**Exercise instructions**: Within the lines below, the span from the line with "Open the Furnace ingredient link" to the line with "Screen dimensions: 1568x697", both ends included, is to be reproduced exactly, with pictures omitted.

[Dataset entries]
[Start of Attachment]
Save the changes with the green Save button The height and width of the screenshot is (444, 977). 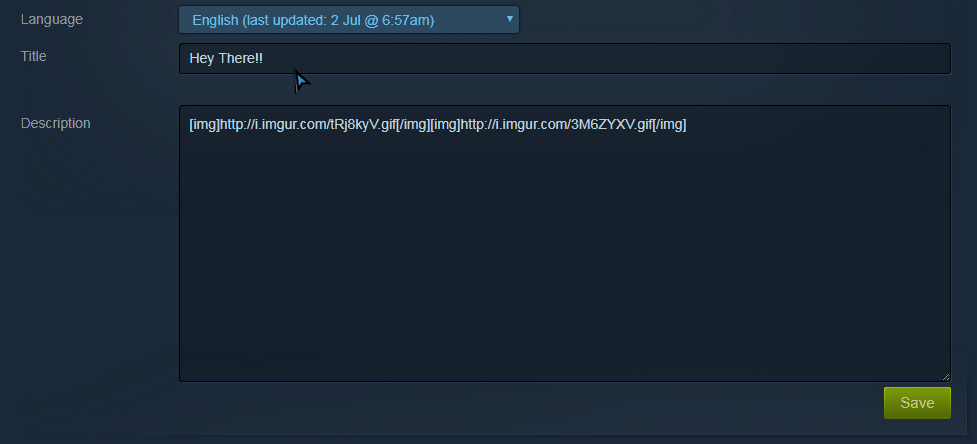point(917,403)
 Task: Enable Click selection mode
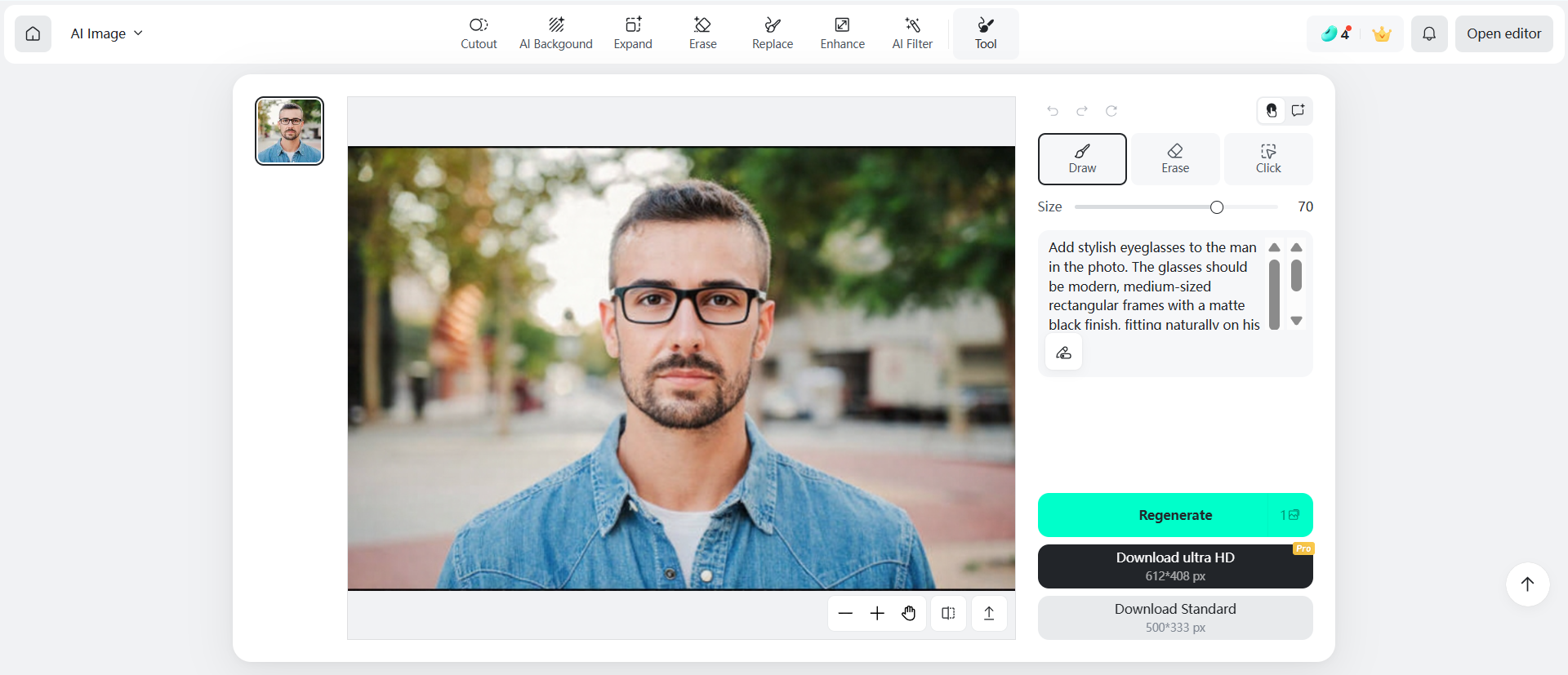1268,159
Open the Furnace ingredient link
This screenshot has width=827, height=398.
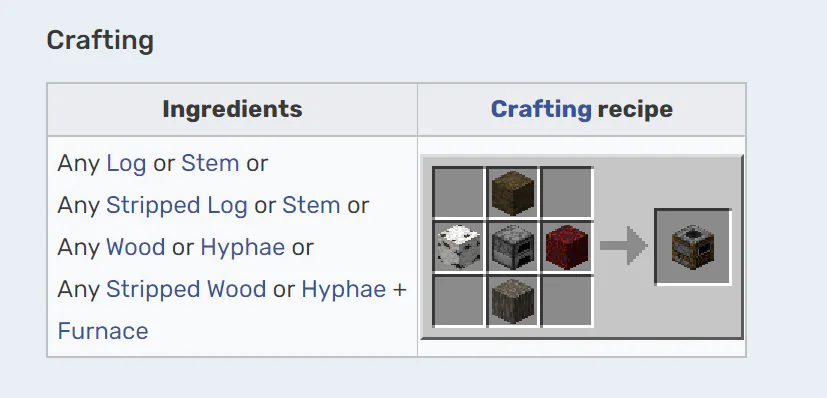[103, 331]
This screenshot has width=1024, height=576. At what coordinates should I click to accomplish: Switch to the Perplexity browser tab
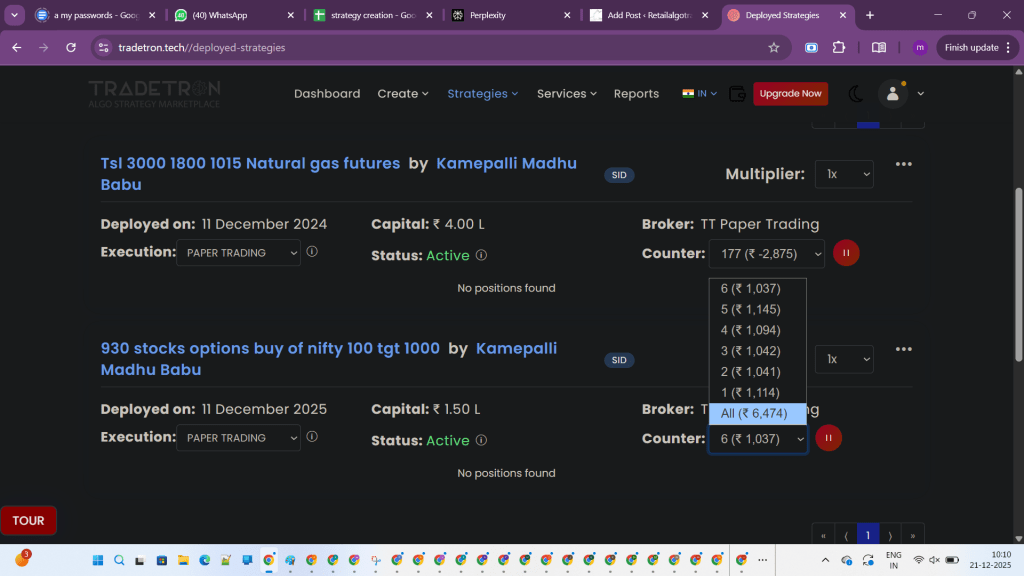click(x=510, y=15)
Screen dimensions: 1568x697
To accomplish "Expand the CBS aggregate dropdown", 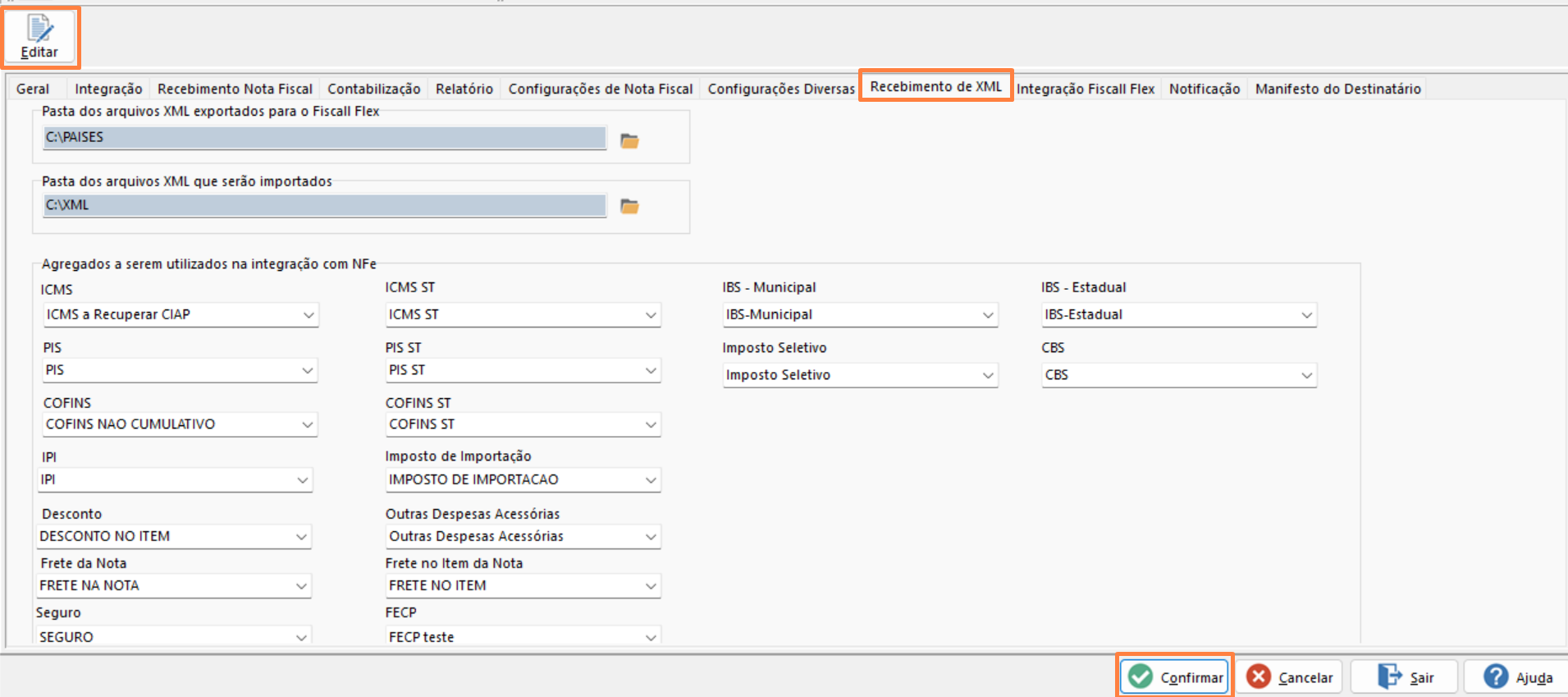I will click(x=1306, y=375).
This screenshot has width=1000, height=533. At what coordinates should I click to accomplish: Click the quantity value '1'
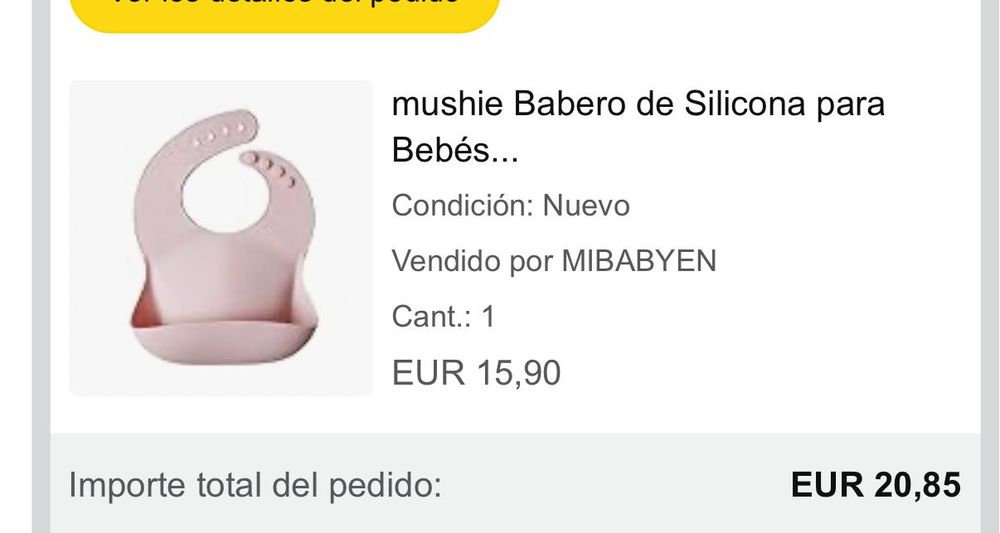click(x=489, y=317)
[End of Attachment]
**Response**:
Open the Furnace ingredient link
This screenshot has width=827, height=398.
[103, 331]
This screenshot has width=1024, height=576. At what coordinates should I click to accomplish: Switch to the Perplexity browser tab
click(x=510, y=15)
Screen dimensions: 1568x697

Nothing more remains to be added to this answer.